YOUR TASK: Exactly reproduce the line containing "Select the RnPCPU (冗余) badge" and all later lines to the end of the entries, leaving the pictures out of your copy.

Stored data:
-- Opening Marker --

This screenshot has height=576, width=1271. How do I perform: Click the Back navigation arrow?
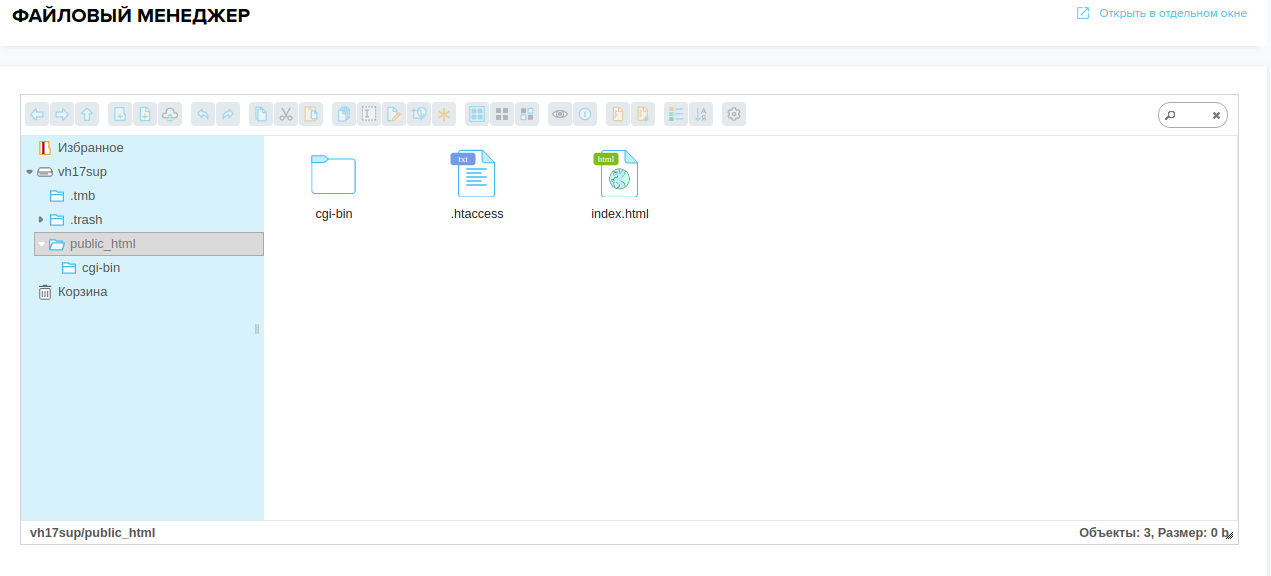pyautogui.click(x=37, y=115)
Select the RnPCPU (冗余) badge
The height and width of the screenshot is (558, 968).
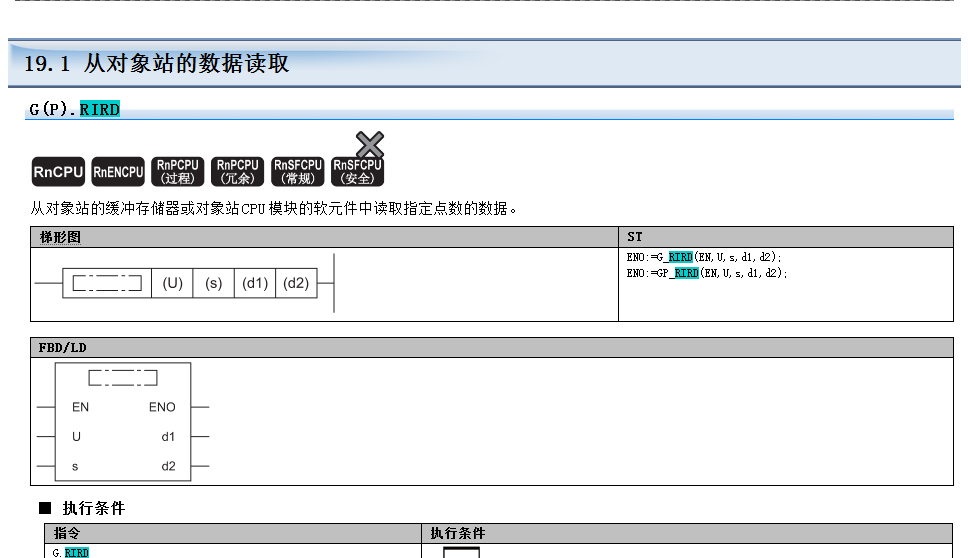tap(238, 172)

-- Closing Marker --

REPLY TO THE TASK:
Select the RnPCPU (冗余) badge
The height and width of the screenshot is (558, 968).
tap(238, 172)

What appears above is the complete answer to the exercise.